La abscesificación de las glandulas salivares por bacterias comunes precisa de tratamiento combinado antiinflamatorio y antibiótico, y en ocasiones de drenaje quirúrgico. Combinaciones antibioticas válidas, teniendo en cuenta que la flora habitual oral es mixta y está constituida por gram positivos, negativos y anaerobios, pueden ser la administración de amoxicilinaclavulánico; o bien combinación de cefalosporina de tercera generación con clindamicina.

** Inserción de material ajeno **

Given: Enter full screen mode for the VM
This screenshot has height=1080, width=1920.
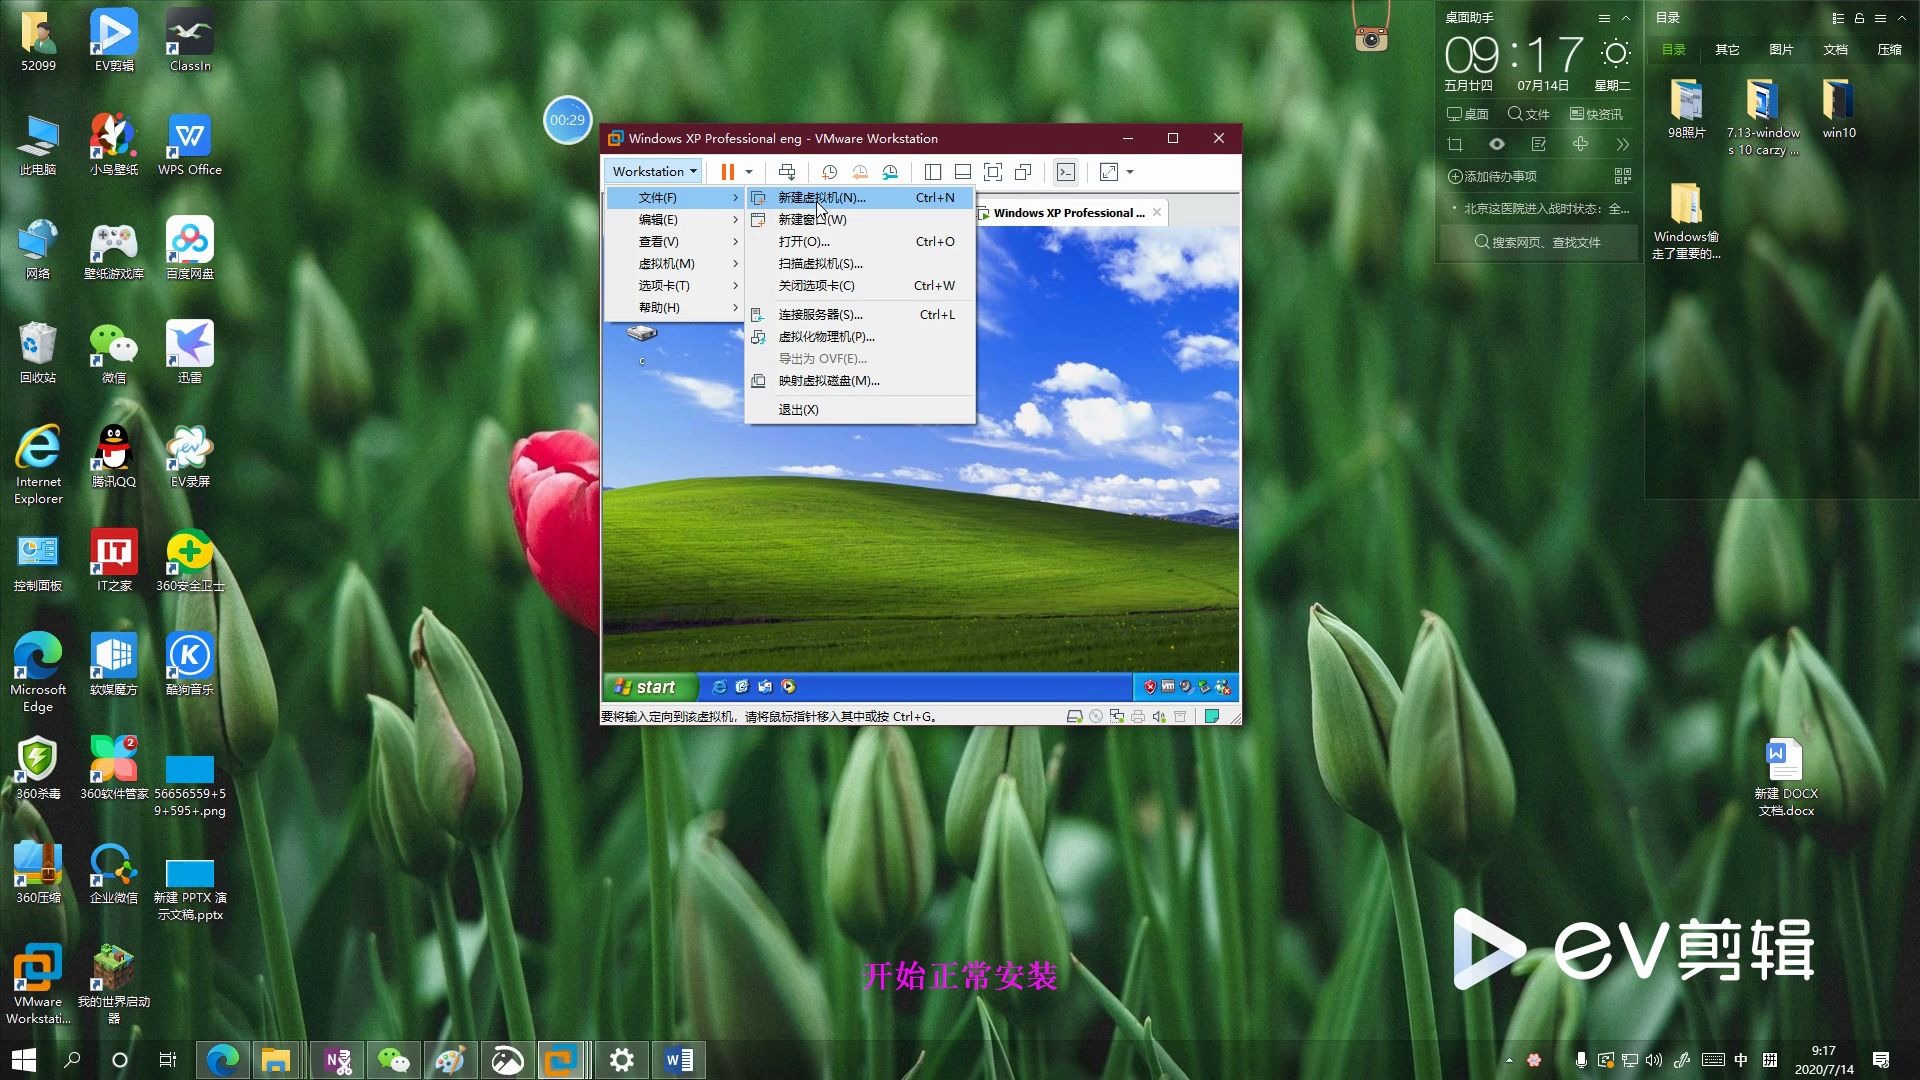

El tratamiento de los procesos específicos es el propio de cada entidad. No es infrecuente, sobre todo en los abscesos tuberculosos la necesidad de drenaje, limpieza y reconstrucción glandular quirúrgicas1,2,4.

Síndrome de Sjögren

El tratamiento va encaminado al tratamiento del síndrome seco. En este sentido es necesario la utilización de lágrimas artificiales para prevenir posible daño corneal, así como preparados específicos para disminuir la xerostomía. Se han ensayado fármacos de carácter sialogogo como la pilocarpina con resultados variables, ya que no están exentos de efectos sistémicos. A nivel sistémico es necesario el tratamiento del proceso inflamatorio, y responde inicialmente de forma positiva a esteroides, aunque los tratamientos más eficientes, sobre todo en el largo plazo, son los que se realizan mediante inmunomodulación. La hidroxicloroquina, reduce a nivel salivar la inflamación. Sin embargo, no se han obtenido grandes resultados con infliximab y etanercept. Probablemente sean mejores los resultados con rituximab, aunque se han descrito la rápida aparición anticuerpos antirituximab en pacientes tratados con estos anticuerpos monoclonales1,2,5,6.

Hepatitis C

El tratamiento de la afectación glandular asociada al VHC, es el propio antiviral (interferón). Generalmente con el descenso de la carga viral se objetiva una drástica disminución de las manifestaciones en glándulas salivares7,8.

Sarcoidosis

El tratamiento de la enfermedad de Heerfordt, es el mismo que el de las formas convencionales de sarcoidosis, respondiendo relativamente bien al tratamiento mediante esteroides, siempre que la afectación del paciente lo justifique, ya que en muchas ocasiones se puede objetivar una remisión espontánea del cuadro9.

Lesiones neoplásicas

El abordaje de las neoplasias localizadas en las glándulas salivares es multidisciplinar mediante cirugía, radioterapia y quimioterapia siguiendo los protocolos habituales de los tumores de cabeza y cuello. El tratamiento de las lesiones metástasicas es el del tumor primario10.

Conflicto de intereses

Los autores declaran no tener ningún conflicto de intereses.